WORK ITEM: The output is to match the entries below character for character.

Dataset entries

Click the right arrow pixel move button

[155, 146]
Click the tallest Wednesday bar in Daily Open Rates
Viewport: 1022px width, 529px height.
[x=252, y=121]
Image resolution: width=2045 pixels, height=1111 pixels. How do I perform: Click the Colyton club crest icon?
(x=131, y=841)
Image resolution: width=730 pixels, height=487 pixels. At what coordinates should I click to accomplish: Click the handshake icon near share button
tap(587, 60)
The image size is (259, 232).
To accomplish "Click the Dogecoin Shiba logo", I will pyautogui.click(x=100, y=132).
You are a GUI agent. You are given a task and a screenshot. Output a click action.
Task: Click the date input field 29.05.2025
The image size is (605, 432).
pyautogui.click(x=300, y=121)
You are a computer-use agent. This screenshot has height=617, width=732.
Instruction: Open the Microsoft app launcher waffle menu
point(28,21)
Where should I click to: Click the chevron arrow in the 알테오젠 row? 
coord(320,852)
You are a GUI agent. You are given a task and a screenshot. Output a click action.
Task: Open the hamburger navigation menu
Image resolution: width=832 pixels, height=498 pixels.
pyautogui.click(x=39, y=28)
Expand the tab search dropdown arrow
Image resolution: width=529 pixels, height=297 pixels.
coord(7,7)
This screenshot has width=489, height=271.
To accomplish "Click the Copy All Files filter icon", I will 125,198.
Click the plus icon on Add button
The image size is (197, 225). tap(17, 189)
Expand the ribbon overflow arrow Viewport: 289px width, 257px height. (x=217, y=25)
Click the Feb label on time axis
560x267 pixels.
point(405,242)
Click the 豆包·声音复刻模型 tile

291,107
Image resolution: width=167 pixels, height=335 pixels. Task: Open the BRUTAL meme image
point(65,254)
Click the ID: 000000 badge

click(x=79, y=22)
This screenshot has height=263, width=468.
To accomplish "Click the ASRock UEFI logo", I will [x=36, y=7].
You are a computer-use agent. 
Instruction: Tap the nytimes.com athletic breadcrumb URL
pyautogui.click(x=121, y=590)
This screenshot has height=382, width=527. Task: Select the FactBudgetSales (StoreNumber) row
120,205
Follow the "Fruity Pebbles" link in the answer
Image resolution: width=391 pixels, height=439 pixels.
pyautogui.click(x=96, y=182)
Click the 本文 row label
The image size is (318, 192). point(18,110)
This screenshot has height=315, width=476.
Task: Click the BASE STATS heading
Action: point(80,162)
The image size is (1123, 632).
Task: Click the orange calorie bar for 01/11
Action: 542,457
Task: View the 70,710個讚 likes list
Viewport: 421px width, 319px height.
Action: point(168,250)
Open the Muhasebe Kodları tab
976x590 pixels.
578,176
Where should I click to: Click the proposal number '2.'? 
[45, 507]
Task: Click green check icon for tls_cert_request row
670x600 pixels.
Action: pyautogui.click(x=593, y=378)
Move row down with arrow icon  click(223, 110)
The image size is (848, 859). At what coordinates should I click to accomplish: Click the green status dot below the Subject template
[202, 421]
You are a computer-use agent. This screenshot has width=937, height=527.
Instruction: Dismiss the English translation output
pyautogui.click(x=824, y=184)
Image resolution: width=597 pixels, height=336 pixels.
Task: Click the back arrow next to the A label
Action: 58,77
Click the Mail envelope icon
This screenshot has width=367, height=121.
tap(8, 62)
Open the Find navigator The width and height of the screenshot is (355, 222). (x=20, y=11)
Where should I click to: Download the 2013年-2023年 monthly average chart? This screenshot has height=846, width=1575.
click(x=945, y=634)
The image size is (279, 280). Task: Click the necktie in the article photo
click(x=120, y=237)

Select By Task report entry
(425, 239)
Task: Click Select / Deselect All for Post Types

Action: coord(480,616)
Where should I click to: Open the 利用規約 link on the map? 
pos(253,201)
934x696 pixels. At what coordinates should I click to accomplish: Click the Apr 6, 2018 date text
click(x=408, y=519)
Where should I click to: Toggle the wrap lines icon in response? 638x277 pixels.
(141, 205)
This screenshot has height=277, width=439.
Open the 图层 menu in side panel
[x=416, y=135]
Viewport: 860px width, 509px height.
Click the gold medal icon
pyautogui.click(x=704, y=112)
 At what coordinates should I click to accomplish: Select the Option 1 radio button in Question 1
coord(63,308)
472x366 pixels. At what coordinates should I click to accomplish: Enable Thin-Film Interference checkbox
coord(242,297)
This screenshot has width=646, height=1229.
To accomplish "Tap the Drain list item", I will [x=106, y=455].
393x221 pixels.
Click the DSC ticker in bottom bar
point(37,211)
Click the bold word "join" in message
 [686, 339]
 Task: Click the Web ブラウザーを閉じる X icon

SOLUTION TO THE PROBLEM:
Click the right arrow pixel move button

[155, 146]
Click the tallest Wednesday bar in Daily Open Rates
Viewport: 1022px width, 529px height.
[x=252, y=121]
Image resolution: width=2045 pixels, height=1111 pixels. How do I perform: Click the Colyton club crest icon?
(x=131, y=841)
Image resolution: width=730 pixels, height=487 pixels. At what coordinates should I click to accomplish: Click the handshake icon near share button
tap(587, 60)
The image size is (259, 232).
To accomplish "Click the Dogecoin Shiba logo", I will pyautogui.click(x=100, y=132).
You are a GUI agent. You are given a task and a screenshot. Output a click action.
Task: Click the date input field 29.05.2025
The image size is (605, 432).
pyautogui.click(x=300, y=121)
You are a computer-use agent. This screenshot has height=617, width=732.
Instruction: Open the Microsoft app launcher waffle menu
point(28,21)
Where should I click to: Click the chevron arrow in the 알테오젠 row? 
coord(320,852)
You are a GUI agent. You are given a task and a screenshot. Output a click action.
Task: Open the hamburger navigation menu
Image resolution: width=832 pixels, height=498 pixels.
pyautogui.click(x=39, y=28)
Expand the tab search dropdown arrow
Image resolution: width=529 pixels, height=297 pixels.
coord(7,7)
This screenshot has width=489, height=271.
To accomplish "Click the Copy All Files filter icon", I will 125,198.
Click the plus icon on Add button
The image size is (197, 225). tap(17, 189)
Expand the ribbon overflow arrow Viewport: 289px width, 257px height. (x=217, y=25)
Click the Feb label on time axis
560x267 pixels.
point(405,242)
Click the 豆包·声音复刻模型 tile

291,107
Image resolution: width=167 pixels, height=335 pixels. Task: Open the BRUTAL meme image
point(65,254)
Click the ID: 000000 badge

click(x=79, y=22)
This screenshot has height=263, width=468.
To accomplish "Click the ASRock UEFI logo", I will [x=36, y=7].
You are a computer-use agent. 
Instruction: Tap the nytimes.com athletic breadcrumb URL
pyautogui.click(x=121, y=590)
This screenshot has height=382, width=527. Task: Select the FactBudgetSales (StoreNumber) row
120,205
Follow the "Fruity Pebbles" link in the answer
Image resolution: width=391 pixels, height=439 pixels.
pyautogui.click(x=96, y=182)
Click the 本文 row label
The image size is (318, 192). point(18,110)
This screenshot has height=315, width=476.
Task: Click the BASE STATS heading
Action: point(80,162)
The image size is (1123, 632).
Task: Click the orange calorie bar for 01/11
Action: 542,457
Task: View the 70,710個讚 likes list
Viewport: 421px width, 319px height.
Action: point(168,250)
Open the Muhasebe Kodları tab
976x590 pixels.
578,176
Where should I click to: Click the proposal number '2.'? 
[45, 507]
Task: Click green check icon for tls_cert_request row
670x600 pixels.
Action: pyautogui.click(x=593, y=378)
Move row down with arrow icon  click(223, 110)
The image size is (848, 859). At what coordinates should I click to accomplish: Click the green status dot below the Subject template
[202, 421]
You are a computer-use agent. This screenshot has width=937, height=527.
Instruction: Dismiss the English translation output
pyautogui.click(x=824, y=184)
Image resolution: width=597 pixels, height=336 pixels.
Task: Click the back arrow next to the A label
Action: 58,77
Click the Mail envelope icon
This screenshot has width=367, height=121.
tap(8, 62)
Open the Find navigator The width and height of the screenshot is (355, 222). (x=20, y=11)
Where should I click to: Download the 2013年-2023年 monthly average chart? This screenshot has height=846, width=1575.
click(x=945, y=634)
The image size is (279, 280). Task: Click the necktie in the article photo
click(x=120, y=237)

Select By Task report entry
(425, 239)
Task: Click Select / Deselect All for Post Types

Action: coord(480,616)
Where should I click to: Open the 利用規約 link on the map? 
pos(253,201)
934x696 pixels. At what coordinates should I click to accomplish: Click the Apr 6, 2018 date text
click(x=408, y=519)
Where should I click to: Toggle the wrap lines icon in response? 638x277 pixels.
(141, 205)
This screenshot has height=277, width=439.
Open the 图层 menu in side panel
[x=416, y=135]
Viewport: 860px width, 509px height.
Click the gold medal icon
pyautogui.click(x=704, y=112)
 At what coordinates should I click to accomplish: Select the Option 1 radio button in Question 1
coord(63,308)
472x366 pixels. At what coordinates should I click to accomplish: Enable Thin-Film Interference checkbox
coord(242,297)
This screenshot has width=646, height=1229.
To accomplish "Tap the Drain list item", I will [x=106, y=455].
393x221 pixels.
Click the DSC ticker in bottom bar
point(37,211)
Click the bold word "join" in message
 [686, 339]
 Task: Click the Web ブラウザーを閉じる X icon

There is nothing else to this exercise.